AERONET


AERONET - the AERONET is a network of ground-based sun photometers which measure atmospheric aerosol properties. The measurement system is a solar-powered CIMEL Electronique 318A spectral radiometer that measures Sun and sky radiances at
a number of fixed wavelengths within the visible and near-infrared spectrum. There is one sea-based reading location aboard the E/V Nautilus, the exploration vessel operated by Dr. Robert Ballard and the Sea Research Foundation. Two readings per day are taken aboard the ship while it is in operation.
AERONET provides continuous cloud-screened observations of spectral aerosol optical depth, precipitable water, and inversion aerosol products in diverse aerosol
regimes. Inversion products are retrieved from almucantar scans of radiance as a function of scattering angle and include products such as aerosol volume size distribution, aerosol complex refractive index, optical absorption and the aerosol scattering phase function.
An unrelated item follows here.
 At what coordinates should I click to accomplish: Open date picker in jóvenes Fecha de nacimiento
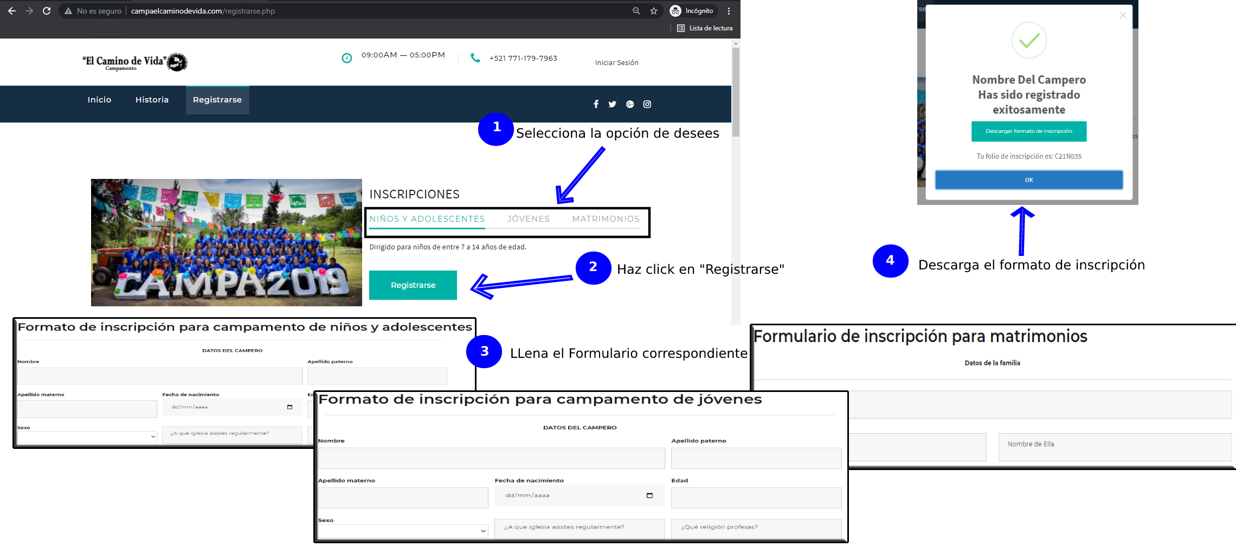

All these products represent an average of the total aerosol column within the atmosphere.
The aerosol properties are retrieved via an inversion algorithm developed by Dubovik and King.
Further algorithms were developed, for example, by Dubovik et al. to take into account non-spherical shapes of aerosol particles such as mineral dust.
AERONET is an observing system in the NOAA Observing System Architecture.